==== Source excerpt

Beauty is another industry that is big on this season. Skincare and cosmetic brands and beauty retailers are gearing up to send out their most beautiful New Year’s wishes.

GIVENCHY’s beauty line is promoting these elegant limited editions on the home page of its official website in the U.S.

Photo Credit: GIVENCHY BEAUTY

TATCHA, a San Francisco based high-end beauty brand, has launched a new brightening serum priced at $88. No. 8 is regarded as the luckiest number in Chinese culture with its pronunciation similar to the word ‘fortune’, and is frequently used in Lunar New Year greetings and celebrations.

Photo Credit: TATCHA

Sephora in Canada has rolled out a celebratory promotion with a curated collection – brands’ Lunar New Year limited editions and products with a touch of lucky red in their packaging.

Photo Credit: Sephora Canada

3. Enjoy Opulent Feasts

Just like Thanksgiving, Lunar New Year is the time for family and friends to gather over dinners, especially the feast on the Lunar New Year’s Eve which is the ultimate embodiment of reunion. These celebratory gatherings are certain to have an abundance of delicacies and good wine.

Food and beverage brands are the early birds in celebrating this cultural festival and have been passionately launching special merchandises in both local and travel retail channels.

Whether it is for self-consumption or gifting, premium liquor has always been a darling choice for wealthy and sophisticated consumers. This year, Hennessy has continued its collaboration with acclaimed Chinese artists for its limited edition. The design is filled with auspicious Chinese cultural symbols that together present a “dream of past and present, heaven and earth — the natural and beautiful cycle of life”, according to a statement by Hennessy.

========
==== Data provided

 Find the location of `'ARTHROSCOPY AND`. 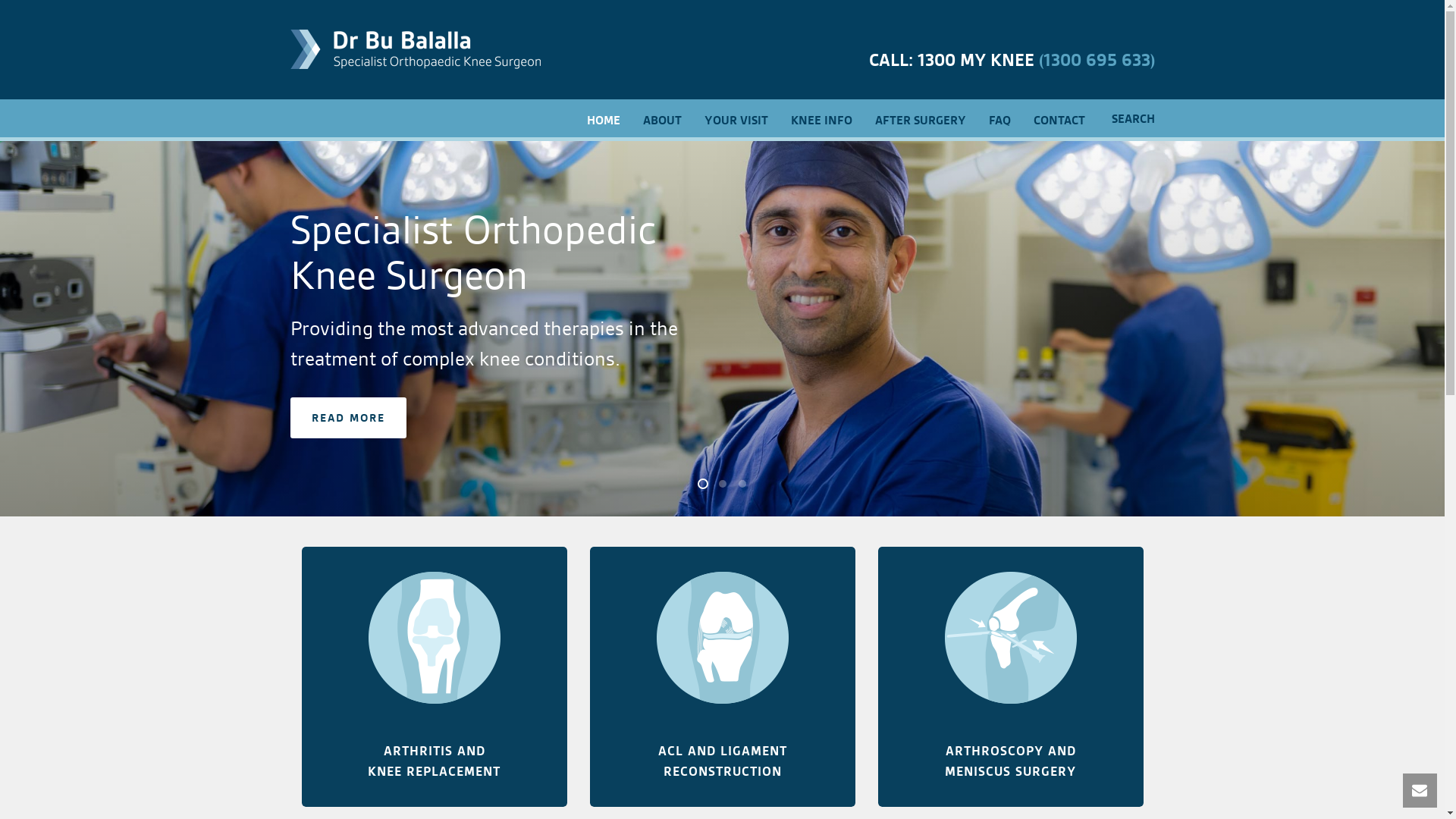

'ARTHROSCOPY AND is located at coordinates (944, 761).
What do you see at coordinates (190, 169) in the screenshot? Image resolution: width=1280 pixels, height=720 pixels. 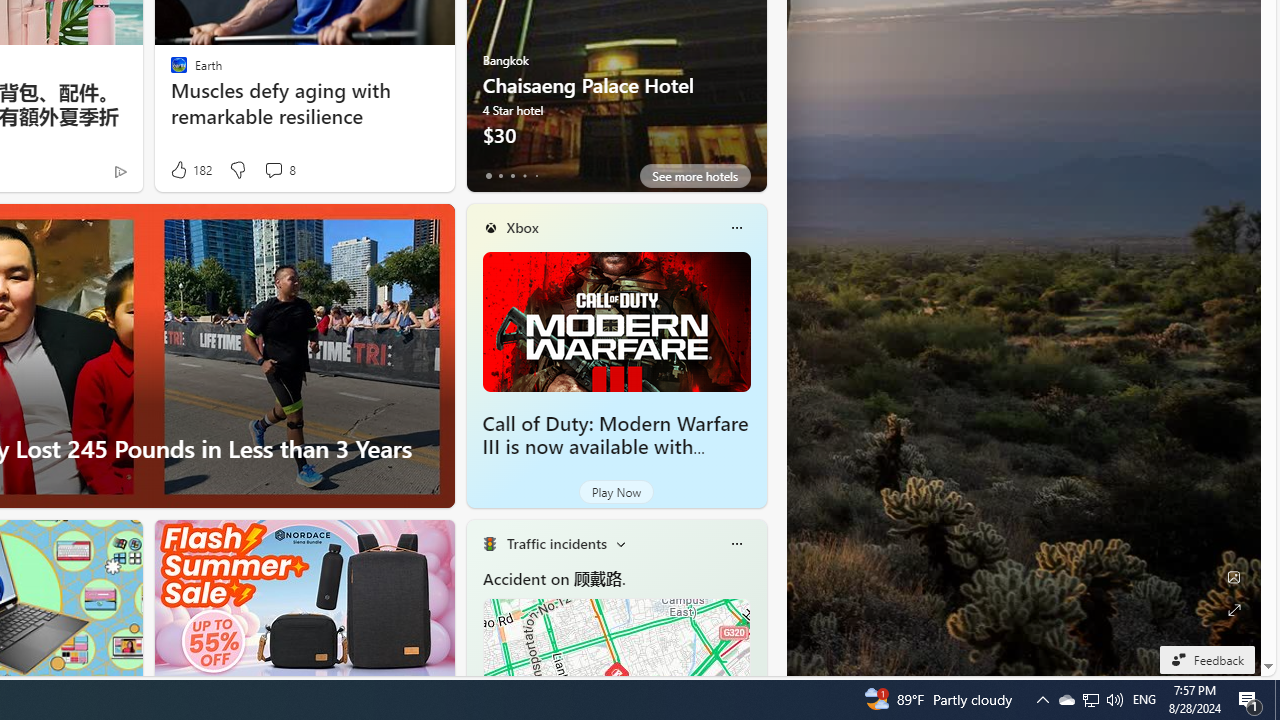 I see `'182 Like'` at bounding box center [190, 169].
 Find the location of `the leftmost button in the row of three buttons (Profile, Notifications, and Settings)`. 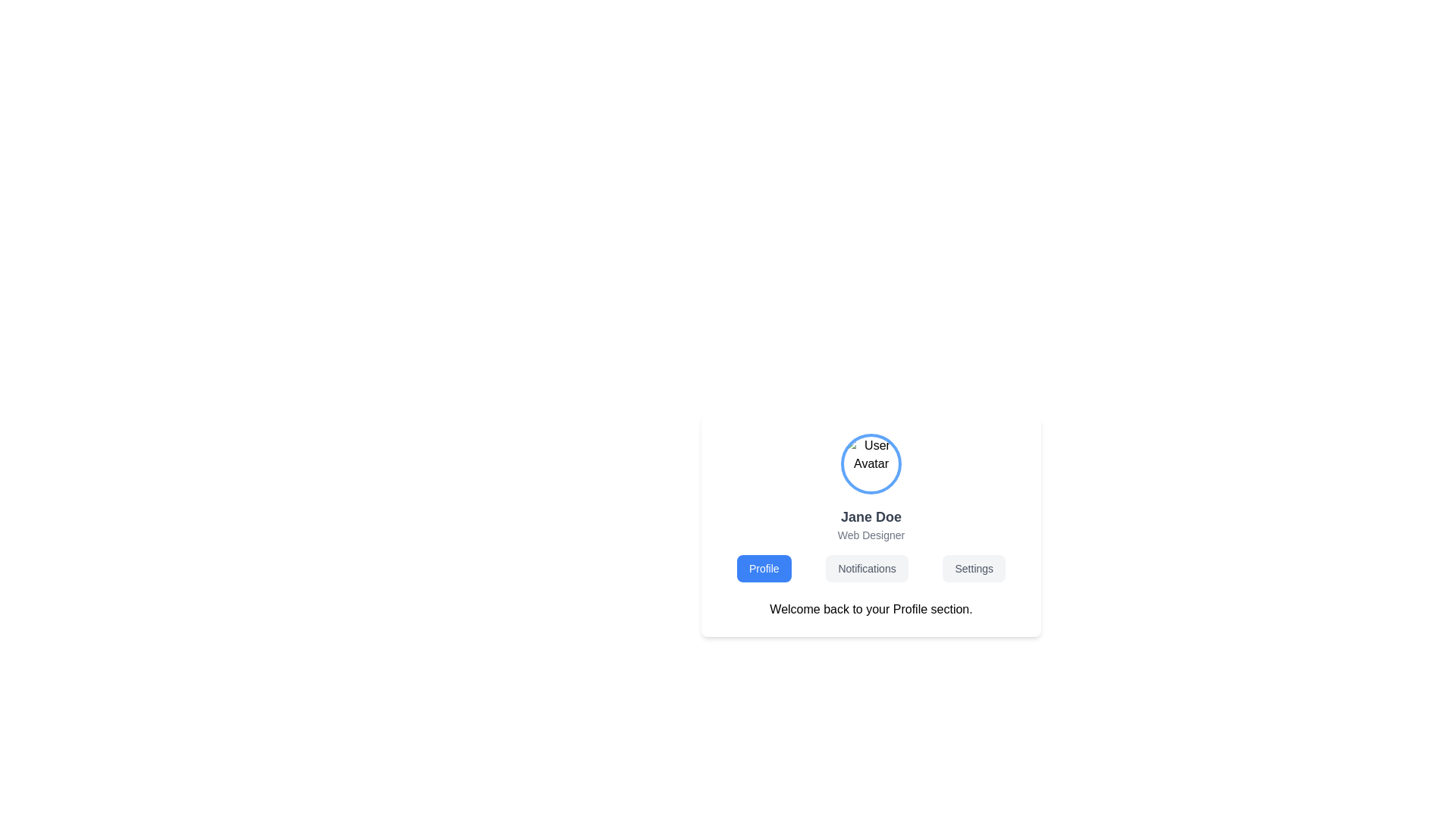

the leftmost button in the row of three buttons (Profile, Notifications, and Settings) is located at coordinates (764, 568).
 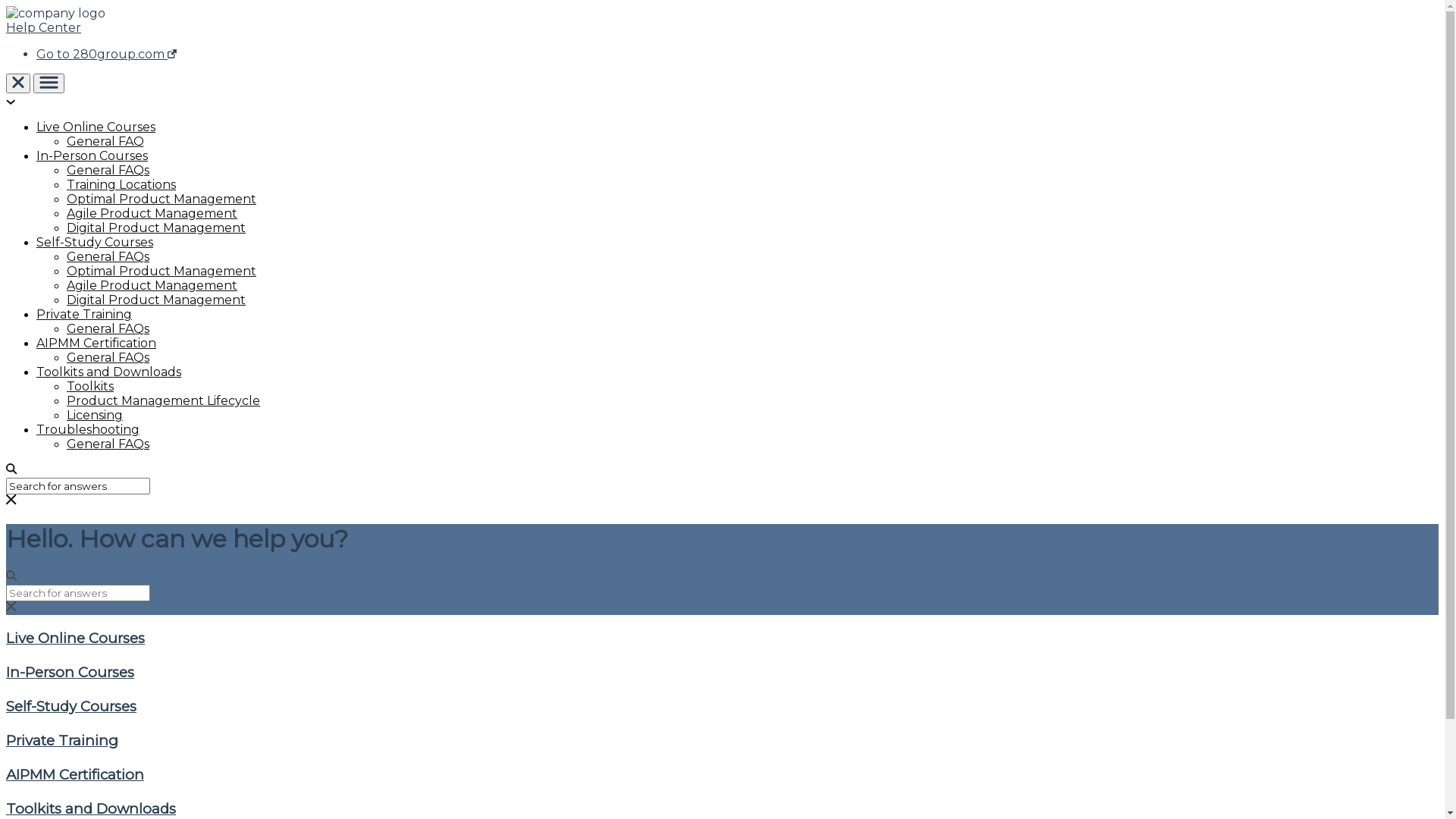 I want to click on 'General FAQ', so click(x=105, y=141).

========

* _Parts of the exercise_:
**A)** List each brand or retailer named in the excerpt on Lunar New Year marketing.
**B)** Carry the excerpt on Lunar New Year marketing forward from its last sentence.
The data has no connection to the excerpt on Lunar New Year marketing.

* _Exercise results_:
**A)** GIVENCHY, TATCHA, Sephora, Hennessy

**B)**
Photo Credit: Hennessy

There are treats for the sweet tooth too. Godiva has been launching zodiac-shaped chocolates for more than a decade and what’s refreshing to see is that Sugarfina, a trendy candy brand that is often labeled as the Tiffany of candies, is celebrating the Year of the Pig in the U.S. in the cutest way with strawberry flavor bite-sized gummy pigs!

Photo Credit: Sugarfina

Taking note the soaring popularity of Asian food and Asian chefs in the U.S., food and lifestyle retailers, such as Williams Sonoma, are creating special collections to help their consumers design menus and select themed décor for Lunar New Year parties.

Photo Credit: Williams-Sonoma

4. Exchange Gifts (Including Money)

Gift giving, especially to children and seniors, is an essential Lunar New Year tradition to show one’s love and respect to family and friends.

LEGO’s Year of the Pig sets, family reunion dinner and dragon dance with figures in pig suits, have quickly become one of the most desired toy gifts for the season, especially for today’s Asian American parents who endeavor to foster their children’s cultural confidence.

Photo Credit: Lego

Compared to physical gifts, another form of Lunar New Year gifting is even more rooted – money. Cash are packed inside a red envelope and given out as a wish for prosperity. Now, with the world adopting digital payment and China marching into cashless economy, what is more common (and actually more fun) to do is customizing and exchanging red envelops trough Apps at Smartphones – a staggering 688 million people worldwide have used WeChat Red Envelope during 2018 Lunar New Year! If you don’t know what is WeChat, here is a concise intro of this super app.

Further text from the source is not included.